> **Task to carry out**: Below are entries. Reproduce exactly the lines between the line holding "You are a GUI" and the line holding "The image size is (1568, 717).", inclusive, and only those.

> **Available data**:
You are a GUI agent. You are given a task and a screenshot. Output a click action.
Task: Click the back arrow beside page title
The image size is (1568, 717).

==

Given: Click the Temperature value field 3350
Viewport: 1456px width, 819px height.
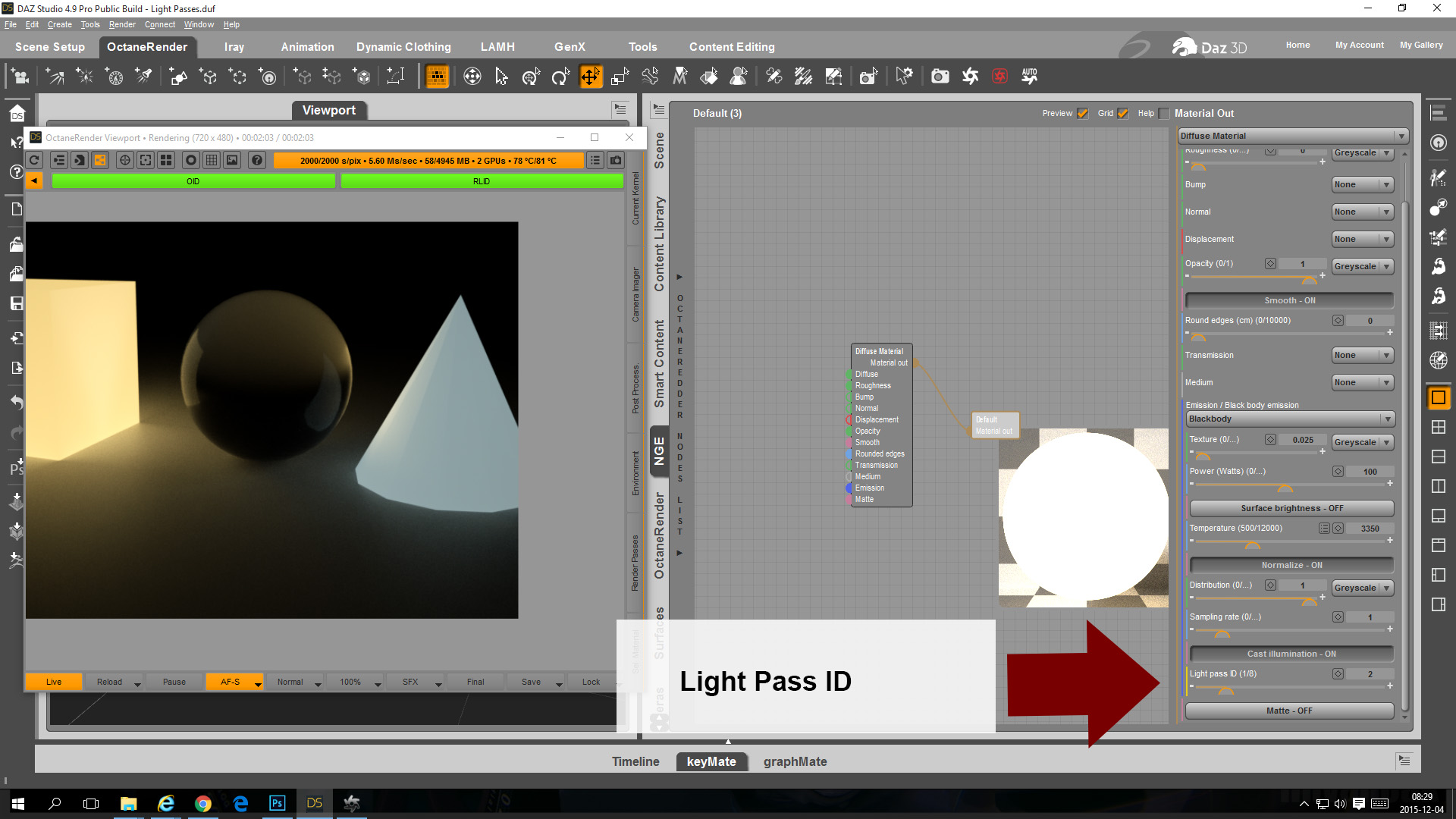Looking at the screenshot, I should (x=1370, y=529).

> **Your response**:
You are a GUI agent. You are given a task and a screenshot. Output a click action.
Task: Click the back arrow beside page title
The image size is (1568, 717).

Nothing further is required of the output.